Peu nombreuses (une dizaine), d'une faible capitalisation boursière (12,5 milliards d'euros pour 22,5 milliards d'euros d'actifs gérés), avec peu de « petits actionnaires », elles pourraient pourtant se développer à l'instar des sociétés d'investissements immobiliers allemandes, néerlandaises ou belges, qui bénéficient de régimes fiscaux favorables.

Aussi l'article 11 permet-il aux SIIC d'opter pour l'exonération d'impôt sur les sociétés sur la fraction de leur bénéfice provenant de la location d'immeubles et des plus-values sur cession d'immeubles.

Les bénéfices exonérés provenant de la location des immeubles devront être distribués à hauteur de 85 % avant la fin de l'exercice qui suit celui de leur réalisation.

Les bénéfices exonérés provenant de la cession d'immeubles devront être distribués à hauteur de 50 % avant la fin du deuxième exercice qui suit celui de leur réalisation.

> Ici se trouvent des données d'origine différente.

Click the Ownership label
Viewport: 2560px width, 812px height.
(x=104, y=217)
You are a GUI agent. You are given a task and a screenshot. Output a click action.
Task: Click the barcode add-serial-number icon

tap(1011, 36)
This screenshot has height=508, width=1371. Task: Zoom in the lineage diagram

Enfin, si elles sortent du régime dans les dix ans, les SIIC devront acquitter un complément d'impôt sur les sociétés au taux de droit commun de l'année de sortie sur les plus-values exonérées dès l'origine.

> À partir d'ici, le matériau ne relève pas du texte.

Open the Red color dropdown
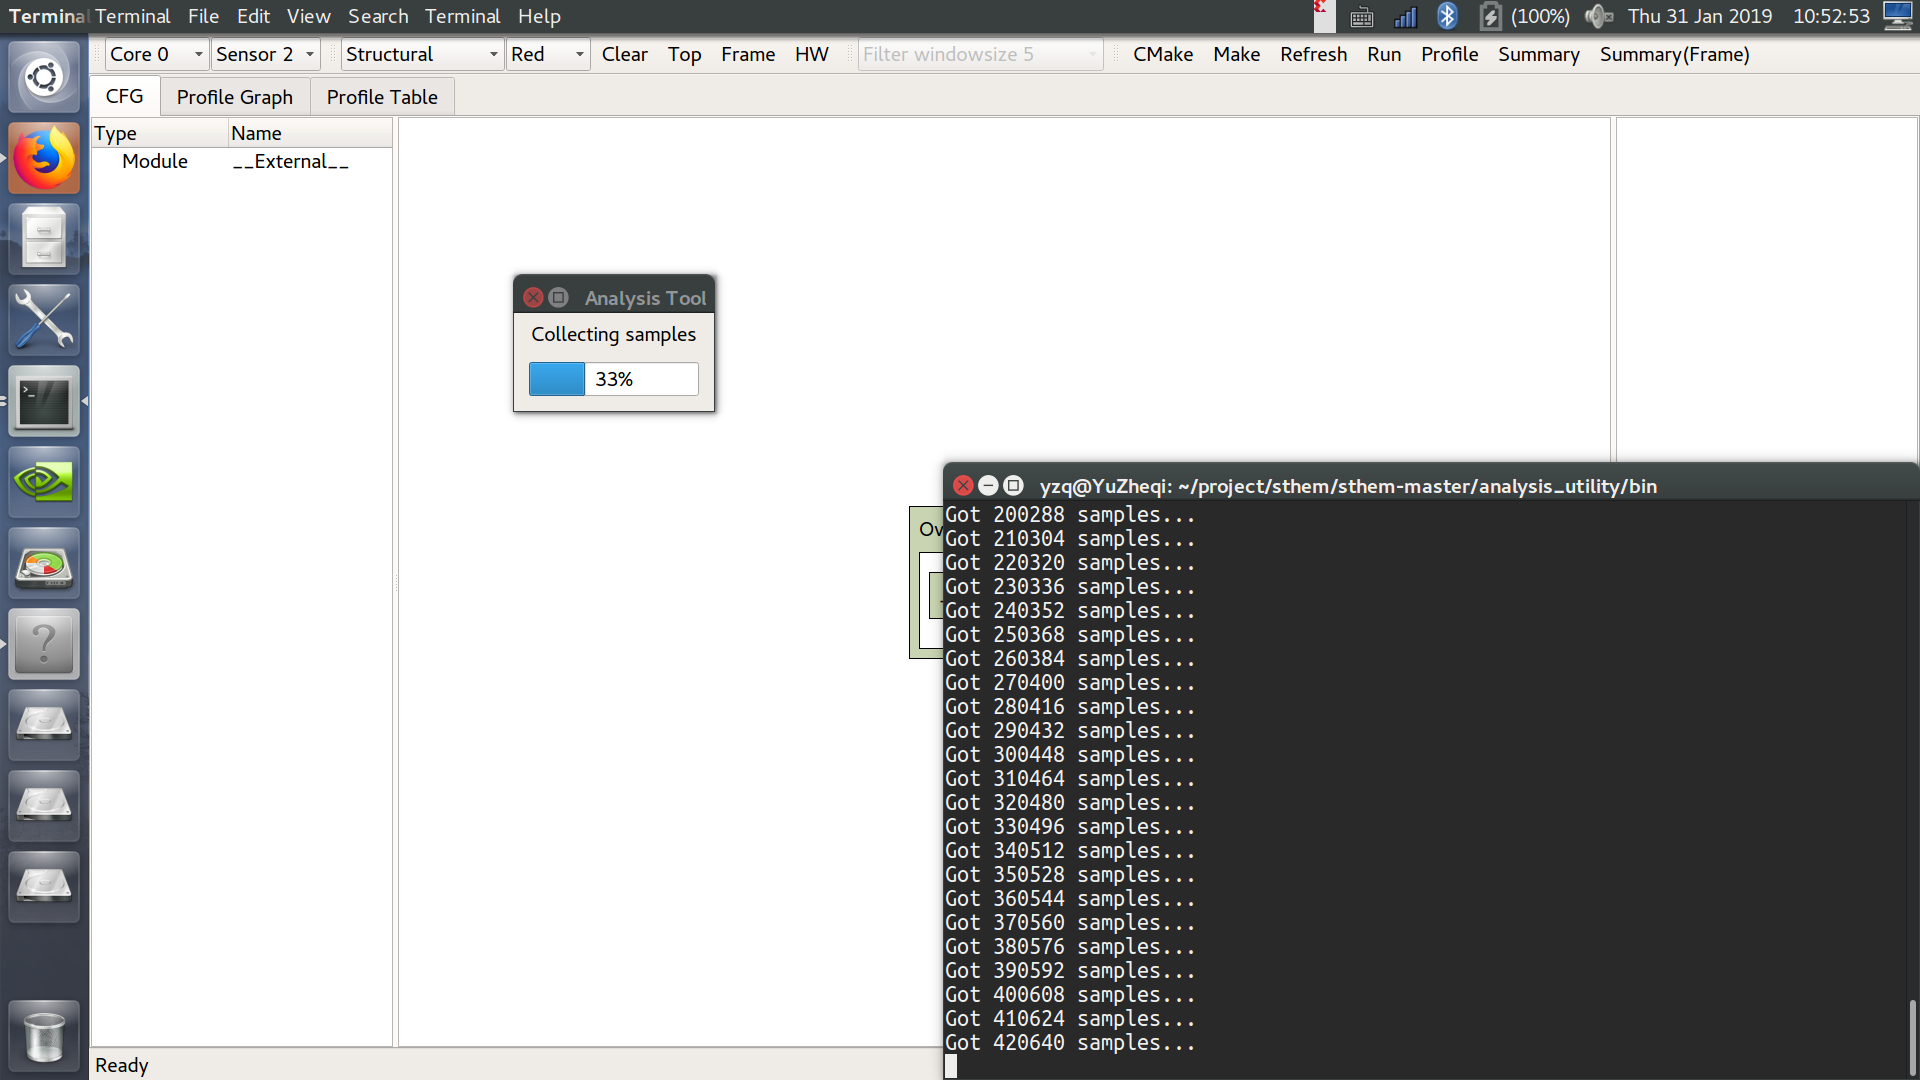 [547, 55]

Peuvent opter pour ce régime de transparence fiscale les sociétés par actions cotées sur un marché réglementé français, disposant d'un capital social d'au moins 15 millions d'euros et dont l'objet principal est l'acquisition ou la construction d'immeubles en vue de la location, ou la détention de participations dans des sociétés ayant ce même objet social.

Lors de l'exercice de l'option et par dérogation à l'article 221 bis du code général des impôts, les plus-values latentes des immeubles et parts de sociétés immobilières seront taxées au taux de 16,5 % au niveau de la SIIC (« exit tax »). Ces plus-values échapperont aux contributions additionnelles à l'impôt sur les sociétés [Articles 235 ter ZA et 235 ter ZC du code général des impôts].

De même, par dérogation à l'article 111 bis, les réserves existant lors de l'entrée dans le nouveau régime ne seront pas réputées distribuées aux associés pour le calcul de leur impôt sur le revenu.

La transparence fiscale exclut la société du régime de l'avoir fiscal et de celui des sociétés mères-filiales. En revanche elle ne s'oppose pas à ce que les actions de telles sociétés figurent dans « un plan d'épargne en actions » (PEA).

Les dispositions de l'article 11 ainsi résumées, que leur reprochaient les députés requérants au regard du principe d'égalité ?

- Ils dénonçaient en premier lieu une rupture d'égalité devant l'impôt entre les actionnaires des SIIC et ceux des autres sociétés fiscalement transparentes.

Les requérants négligeaient le fait que les SIIC sont des sociétés de capitaux, nécessairement cotées, faisant obligatoirement appel public à l'épargne. En cela, elles se distinguent bien évidemment des sociétés civiles relevant de l'article 8 du code général des impôts, qu'elles soient immobilières ou non.

- En deuxième lieu, la saisine contestait que les actions des SIIC puissent figurer dans un PEA. Un tel avantage devait être réservé, selon eux, aux placements effectués dans des sociétés soumises à l'impôt sur les sociétés.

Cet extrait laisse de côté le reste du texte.